Ce que les Jésuites ont apporté aux Chinois pourrait être classé dans trois grandes
catégories :
Tout d’abord, l’introduction d’idées et pratiques nouvelles en mathématiques,
astronomie, géographie, et autres domaines de connaissance de la nature, c’est-
à-dire des idées et des pratiques qui leur étaient inconnues, mais surtout qui
bouleversaient, pour nombre d’entre elles, leurs représentations du monde ;
ajoutons en incise que les représentations que les Occidentaux se faisaient du
monde ont été elles aussi bouleversées au cours du XVII
e
siècle, et d’une
manière radicale, avec la disqualification irréversible de la physique
d’Aristote grâce à la mise au point de la méthode expérimentale.
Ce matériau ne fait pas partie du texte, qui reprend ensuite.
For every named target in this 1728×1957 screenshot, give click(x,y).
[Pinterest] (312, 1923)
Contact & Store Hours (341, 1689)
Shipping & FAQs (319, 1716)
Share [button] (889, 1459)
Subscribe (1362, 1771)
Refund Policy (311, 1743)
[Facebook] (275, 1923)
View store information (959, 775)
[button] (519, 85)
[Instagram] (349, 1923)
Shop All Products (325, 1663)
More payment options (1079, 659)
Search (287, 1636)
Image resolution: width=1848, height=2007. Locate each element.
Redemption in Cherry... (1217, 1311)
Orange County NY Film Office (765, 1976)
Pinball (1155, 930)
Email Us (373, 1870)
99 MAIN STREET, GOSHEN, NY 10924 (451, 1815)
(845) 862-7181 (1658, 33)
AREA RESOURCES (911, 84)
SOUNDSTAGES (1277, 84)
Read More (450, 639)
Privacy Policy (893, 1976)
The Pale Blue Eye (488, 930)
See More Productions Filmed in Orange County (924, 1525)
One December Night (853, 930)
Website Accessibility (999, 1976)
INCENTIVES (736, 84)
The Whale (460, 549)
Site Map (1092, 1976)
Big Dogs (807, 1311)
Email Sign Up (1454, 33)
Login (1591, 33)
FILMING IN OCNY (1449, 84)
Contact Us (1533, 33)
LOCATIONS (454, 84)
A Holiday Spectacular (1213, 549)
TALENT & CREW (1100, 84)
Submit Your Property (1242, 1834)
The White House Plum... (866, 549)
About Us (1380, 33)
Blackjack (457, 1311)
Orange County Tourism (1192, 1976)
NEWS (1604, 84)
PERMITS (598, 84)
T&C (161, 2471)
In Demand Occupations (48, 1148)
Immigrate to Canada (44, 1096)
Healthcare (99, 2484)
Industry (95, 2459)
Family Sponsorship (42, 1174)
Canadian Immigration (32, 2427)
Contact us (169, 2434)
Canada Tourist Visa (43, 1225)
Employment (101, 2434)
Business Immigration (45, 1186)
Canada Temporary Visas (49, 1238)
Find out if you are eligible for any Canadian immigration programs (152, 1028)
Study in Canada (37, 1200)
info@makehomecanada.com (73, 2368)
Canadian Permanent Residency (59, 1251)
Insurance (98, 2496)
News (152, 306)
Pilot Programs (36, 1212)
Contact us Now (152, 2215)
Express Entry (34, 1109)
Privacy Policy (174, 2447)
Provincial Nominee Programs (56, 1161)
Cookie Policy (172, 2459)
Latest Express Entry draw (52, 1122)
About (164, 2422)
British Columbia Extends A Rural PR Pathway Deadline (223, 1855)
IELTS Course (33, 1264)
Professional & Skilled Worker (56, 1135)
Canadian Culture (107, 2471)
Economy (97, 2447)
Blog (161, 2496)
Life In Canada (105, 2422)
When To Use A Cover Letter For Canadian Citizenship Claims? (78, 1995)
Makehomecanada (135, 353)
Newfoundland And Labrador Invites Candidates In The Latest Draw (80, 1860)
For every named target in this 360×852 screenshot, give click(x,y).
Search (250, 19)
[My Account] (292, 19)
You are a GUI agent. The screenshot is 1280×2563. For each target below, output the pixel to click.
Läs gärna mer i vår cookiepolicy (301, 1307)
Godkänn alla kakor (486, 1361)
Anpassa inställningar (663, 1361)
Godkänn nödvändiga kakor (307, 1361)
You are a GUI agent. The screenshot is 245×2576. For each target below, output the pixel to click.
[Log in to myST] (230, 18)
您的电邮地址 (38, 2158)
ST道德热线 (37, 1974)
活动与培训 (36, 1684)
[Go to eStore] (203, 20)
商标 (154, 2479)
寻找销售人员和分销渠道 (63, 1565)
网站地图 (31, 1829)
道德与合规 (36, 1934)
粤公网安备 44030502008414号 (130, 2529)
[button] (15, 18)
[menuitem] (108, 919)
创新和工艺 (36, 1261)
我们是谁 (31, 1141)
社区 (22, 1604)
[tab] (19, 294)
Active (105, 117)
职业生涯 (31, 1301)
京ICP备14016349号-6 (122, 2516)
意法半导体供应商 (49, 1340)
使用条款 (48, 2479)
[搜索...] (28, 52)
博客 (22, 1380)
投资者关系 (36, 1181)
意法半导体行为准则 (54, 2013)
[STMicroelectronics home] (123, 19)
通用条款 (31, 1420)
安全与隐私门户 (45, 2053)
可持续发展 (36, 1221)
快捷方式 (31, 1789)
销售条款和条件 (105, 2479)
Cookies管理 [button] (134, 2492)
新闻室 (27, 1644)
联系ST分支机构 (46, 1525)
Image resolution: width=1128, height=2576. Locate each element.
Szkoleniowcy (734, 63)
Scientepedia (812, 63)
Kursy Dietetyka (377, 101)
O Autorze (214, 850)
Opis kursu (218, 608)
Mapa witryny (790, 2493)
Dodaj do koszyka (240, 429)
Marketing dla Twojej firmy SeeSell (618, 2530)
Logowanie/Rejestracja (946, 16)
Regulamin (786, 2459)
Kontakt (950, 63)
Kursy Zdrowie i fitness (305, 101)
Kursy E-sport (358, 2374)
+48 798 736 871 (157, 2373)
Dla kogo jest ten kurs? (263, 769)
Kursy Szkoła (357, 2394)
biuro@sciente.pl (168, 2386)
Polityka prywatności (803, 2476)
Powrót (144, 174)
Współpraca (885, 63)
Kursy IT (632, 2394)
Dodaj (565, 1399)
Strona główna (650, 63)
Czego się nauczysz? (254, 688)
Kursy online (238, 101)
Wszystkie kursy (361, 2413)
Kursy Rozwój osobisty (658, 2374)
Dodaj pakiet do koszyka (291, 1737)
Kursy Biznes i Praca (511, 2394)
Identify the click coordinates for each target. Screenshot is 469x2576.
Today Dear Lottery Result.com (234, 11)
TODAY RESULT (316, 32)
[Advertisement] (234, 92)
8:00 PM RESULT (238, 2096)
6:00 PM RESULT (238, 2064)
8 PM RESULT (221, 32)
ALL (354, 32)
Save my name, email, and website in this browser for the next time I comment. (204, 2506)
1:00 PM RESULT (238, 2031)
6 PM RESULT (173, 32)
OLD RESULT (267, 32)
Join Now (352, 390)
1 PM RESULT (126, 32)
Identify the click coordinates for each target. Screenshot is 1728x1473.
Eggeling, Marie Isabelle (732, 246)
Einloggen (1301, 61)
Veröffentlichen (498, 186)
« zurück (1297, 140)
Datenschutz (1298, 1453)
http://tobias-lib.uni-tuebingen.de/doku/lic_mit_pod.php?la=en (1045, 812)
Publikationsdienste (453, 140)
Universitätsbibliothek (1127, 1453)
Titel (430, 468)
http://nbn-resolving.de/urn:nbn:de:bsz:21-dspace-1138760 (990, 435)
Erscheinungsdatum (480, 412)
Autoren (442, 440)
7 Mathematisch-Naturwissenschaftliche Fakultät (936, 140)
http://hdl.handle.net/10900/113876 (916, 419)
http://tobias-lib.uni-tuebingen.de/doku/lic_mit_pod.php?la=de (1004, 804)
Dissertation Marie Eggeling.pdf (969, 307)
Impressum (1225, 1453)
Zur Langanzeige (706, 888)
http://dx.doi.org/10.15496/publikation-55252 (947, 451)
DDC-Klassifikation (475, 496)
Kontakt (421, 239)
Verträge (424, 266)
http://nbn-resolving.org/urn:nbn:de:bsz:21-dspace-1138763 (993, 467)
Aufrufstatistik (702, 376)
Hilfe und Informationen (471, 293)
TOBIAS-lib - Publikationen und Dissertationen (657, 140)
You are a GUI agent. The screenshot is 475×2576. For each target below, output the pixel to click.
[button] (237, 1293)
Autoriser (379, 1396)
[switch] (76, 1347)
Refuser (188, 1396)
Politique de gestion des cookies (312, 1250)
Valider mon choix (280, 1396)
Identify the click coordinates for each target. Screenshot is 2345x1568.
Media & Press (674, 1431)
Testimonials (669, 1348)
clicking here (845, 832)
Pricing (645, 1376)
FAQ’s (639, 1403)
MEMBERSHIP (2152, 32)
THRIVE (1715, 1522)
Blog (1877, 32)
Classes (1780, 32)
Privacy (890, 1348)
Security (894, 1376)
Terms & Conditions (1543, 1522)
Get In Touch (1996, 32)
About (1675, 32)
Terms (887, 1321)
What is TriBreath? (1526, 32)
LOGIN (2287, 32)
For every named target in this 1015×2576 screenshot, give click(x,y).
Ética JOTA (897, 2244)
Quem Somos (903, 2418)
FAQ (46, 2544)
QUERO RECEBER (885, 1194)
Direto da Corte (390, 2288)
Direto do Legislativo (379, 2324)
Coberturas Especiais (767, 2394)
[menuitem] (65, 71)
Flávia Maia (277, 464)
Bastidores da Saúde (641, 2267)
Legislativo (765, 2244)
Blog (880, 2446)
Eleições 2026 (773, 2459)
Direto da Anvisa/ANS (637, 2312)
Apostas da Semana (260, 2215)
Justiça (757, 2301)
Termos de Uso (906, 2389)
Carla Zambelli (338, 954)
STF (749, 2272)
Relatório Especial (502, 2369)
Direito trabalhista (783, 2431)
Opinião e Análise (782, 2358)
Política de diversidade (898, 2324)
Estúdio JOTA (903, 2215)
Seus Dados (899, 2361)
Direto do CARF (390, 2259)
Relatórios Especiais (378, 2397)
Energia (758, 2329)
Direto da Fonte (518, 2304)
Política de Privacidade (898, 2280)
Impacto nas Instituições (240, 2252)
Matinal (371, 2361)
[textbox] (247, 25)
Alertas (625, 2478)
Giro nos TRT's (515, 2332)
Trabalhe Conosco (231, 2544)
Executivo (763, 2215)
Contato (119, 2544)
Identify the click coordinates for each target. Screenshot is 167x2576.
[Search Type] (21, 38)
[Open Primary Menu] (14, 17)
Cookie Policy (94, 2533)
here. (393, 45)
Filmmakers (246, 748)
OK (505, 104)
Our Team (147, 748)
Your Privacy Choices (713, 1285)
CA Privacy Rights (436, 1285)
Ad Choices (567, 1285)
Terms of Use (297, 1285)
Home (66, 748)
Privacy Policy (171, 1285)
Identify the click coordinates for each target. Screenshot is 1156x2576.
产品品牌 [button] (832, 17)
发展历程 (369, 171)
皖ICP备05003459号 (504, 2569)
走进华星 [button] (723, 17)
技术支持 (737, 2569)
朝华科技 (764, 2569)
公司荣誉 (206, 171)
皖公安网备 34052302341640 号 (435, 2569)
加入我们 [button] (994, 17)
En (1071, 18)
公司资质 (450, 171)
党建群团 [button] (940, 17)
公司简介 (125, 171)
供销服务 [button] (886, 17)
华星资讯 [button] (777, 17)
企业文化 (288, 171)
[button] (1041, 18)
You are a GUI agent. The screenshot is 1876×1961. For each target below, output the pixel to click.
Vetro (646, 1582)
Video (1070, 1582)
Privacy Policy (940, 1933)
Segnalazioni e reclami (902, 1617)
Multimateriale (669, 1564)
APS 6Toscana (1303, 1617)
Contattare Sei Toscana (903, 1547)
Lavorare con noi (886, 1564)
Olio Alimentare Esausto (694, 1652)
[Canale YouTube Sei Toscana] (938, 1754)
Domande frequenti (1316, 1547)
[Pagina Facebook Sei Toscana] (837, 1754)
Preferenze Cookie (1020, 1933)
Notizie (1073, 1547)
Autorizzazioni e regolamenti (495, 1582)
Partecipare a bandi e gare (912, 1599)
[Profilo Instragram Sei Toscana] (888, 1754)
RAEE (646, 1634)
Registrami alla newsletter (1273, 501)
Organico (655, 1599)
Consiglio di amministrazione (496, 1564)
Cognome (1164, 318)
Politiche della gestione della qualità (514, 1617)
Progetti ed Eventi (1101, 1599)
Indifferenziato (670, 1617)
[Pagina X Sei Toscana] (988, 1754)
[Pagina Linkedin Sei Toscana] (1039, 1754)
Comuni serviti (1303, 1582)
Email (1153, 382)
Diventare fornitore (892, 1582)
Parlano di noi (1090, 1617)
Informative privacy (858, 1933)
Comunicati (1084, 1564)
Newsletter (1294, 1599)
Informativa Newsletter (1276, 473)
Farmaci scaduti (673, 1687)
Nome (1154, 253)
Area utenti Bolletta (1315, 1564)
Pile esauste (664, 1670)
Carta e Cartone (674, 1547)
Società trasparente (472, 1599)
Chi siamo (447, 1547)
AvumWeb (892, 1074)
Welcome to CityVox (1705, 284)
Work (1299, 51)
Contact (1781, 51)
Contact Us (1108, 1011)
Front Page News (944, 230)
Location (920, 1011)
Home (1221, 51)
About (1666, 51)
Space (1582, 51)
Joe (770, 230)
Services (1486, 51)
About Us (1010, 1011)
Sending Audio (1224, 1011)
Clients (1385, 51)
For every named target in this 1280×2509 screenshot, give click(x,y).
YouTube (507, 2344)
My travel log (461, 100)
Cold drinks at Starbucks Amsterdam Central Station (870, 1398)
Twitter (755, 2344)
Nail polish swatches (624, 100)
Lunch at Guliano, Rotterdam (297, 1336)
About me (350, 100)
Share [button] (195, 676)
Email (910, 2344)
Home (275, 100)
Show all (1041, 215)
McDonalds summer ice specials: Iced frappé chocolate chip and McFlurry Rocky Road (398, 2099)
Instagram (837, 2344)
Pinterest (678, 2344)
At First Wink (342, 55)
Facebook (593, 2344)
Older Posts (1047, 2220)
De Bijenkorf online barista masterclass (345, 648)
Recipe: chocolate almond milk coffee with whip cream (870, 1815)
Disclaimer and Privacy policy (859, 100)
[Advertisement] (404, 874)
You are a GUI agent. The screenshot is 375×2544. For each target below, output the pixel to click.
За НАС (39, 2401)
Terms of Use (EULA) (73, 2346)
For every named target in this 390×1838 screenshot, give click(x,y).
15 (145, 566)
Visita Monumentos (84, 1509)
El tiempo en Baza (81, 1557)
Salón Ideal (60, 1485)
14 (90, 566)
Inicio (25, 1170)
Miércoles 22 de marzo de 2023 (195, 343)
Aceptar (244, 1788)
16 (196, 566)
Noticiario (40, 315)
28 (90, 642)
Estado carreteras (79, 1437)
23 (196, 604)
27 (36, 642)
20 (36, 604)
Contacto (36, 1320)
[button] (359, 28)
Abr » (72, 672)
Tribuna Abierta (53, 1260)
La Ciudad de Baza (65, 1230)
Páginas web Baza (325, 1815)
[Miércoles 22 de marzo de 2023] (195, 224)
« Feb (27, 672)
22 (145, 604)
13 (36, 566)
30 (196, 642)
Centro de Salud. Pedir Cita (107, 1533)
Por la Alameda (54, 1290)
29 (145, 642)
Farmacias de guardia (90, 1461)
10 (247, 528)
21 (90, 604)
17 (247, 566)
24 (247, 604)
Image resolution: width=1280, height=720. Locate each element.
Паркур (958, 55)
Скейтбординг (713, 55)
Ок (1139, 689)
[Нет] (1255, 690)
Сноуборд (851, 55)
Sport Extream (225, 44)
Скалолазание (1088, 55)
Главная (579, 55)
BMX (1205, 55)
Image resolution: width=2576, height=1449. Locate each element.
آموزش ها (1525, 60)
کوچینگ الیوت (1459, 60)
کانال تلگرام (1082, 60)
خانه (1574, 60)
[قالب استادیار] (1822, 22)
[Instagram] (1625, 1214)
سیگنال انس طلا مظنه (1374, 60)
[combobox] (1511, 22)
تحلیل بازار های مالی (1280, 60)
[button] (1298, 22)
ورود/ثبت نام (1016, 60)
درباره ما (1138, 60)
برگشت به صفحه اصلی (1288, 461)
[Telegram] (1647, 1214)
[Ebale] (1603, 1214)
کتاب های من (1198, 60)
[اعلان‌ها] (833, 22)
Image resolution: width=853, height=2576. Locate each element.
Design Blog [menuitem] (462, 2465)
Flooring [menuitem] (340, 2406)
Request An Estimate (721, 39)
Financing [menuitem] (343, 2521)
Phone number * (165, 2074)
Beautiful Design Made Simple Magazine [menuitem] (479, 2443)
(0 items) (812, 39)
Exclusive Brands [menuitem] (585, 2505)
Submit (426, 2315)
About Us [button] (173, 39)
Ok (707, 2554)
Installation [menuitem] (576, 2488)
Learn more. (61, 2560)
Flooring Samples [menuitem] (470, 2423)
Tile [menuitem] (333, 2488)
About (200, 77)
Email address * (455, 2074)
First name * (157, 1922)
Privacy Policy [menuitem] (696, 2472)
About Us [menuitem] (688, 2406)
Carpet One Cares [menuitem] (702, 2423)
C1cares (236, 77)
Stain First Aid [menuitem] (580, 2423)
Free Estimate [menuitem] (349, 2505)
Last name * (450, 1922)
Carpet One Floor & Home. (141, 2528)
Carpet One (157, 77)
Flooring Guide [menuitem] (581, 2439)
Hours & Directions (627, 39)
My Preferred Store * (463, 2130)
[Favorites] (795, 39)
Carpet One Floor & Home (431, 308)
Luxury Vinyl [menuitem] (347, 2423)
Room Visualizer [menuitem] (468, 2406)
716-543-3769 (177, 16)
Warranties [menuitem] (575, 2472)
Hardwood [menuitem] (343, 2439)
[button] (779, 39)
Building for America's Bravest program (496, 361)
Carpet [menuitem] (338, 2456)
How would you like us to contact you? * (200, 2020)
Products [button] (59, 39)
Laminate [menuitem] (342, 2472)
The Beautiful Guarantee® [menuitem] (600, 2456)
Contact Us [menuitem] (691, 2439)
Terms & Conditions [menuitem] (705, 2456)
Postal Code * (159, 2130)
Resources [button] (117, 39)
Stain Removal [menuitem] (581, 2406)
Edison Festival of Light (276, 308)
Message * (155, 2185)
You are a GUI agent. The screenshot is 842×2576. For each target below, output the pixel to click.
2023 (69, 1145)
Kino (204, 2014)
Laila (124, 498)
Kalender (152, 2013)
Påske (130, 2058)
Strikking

En deuxième lieu, ils ont introduit la religion chrétienne et ce, sous deux modes,
celui de la conversion de populations (on estime à 250 000 personnes le nombre
de chrétiens chinois à la fin du XVIIIe siècle) et la diffusion dans la culture
chinoise de conceptions chrétiennes qui, acceptées ou refusées, contribueront à
la faire évoluer.
Enfin, et aujourd’hui c’est peut-être le plus important aux yeux des Chinois, ils ont
en Europe fait connaître la Chine, son histoire, sa culture, ses mœurs par le
moyen de leurs écrits publiés dans toute l’Europe. Mentionnons deux de ces
écrits ; le récit de Matteo Ricci sur l’histoire de la mission, qui inclut une longue
description des institutions et des mœurs chinoises à la fin du XVIe siècle et la
traduction en latin de trois des quatre principaux livres du confucianisme,
traduction publiée par Philippe Couplet en 1687 sous le nom de Confucius
sinarum philosophus, Confucius philosophe de la Chine.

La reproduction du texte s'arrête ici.